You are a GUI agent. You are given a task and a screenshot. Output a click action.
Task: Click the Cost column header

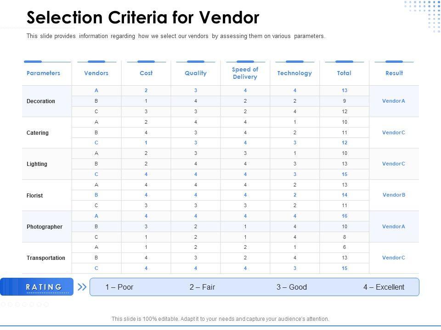[x=146, y=73]

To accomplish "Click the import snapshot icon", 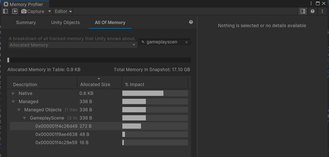I will [x=15, y=11].
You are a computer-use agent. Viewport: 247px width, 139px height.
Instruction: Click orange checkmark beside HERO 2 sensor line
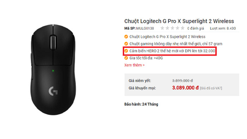point(126,51)
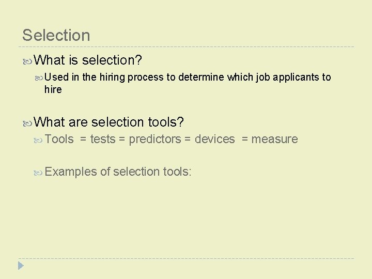
Task: Click the "What is selection?" heading text
Action: [x=87, y=60]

### Task description:
Retype exactly the lines above, starting at the line containing "You are a computer-use" and ending with the last line, both included; leave out the pictures.

### Response to the exercise:
You are a computer-use agent. Viewport: 247px width, 139px height.
Instruction: Click orange checkmark beside HERO 2 sensor line
point(126,51)
Task: Click the "What is selection?" heading text
Action: [x=87, y=60]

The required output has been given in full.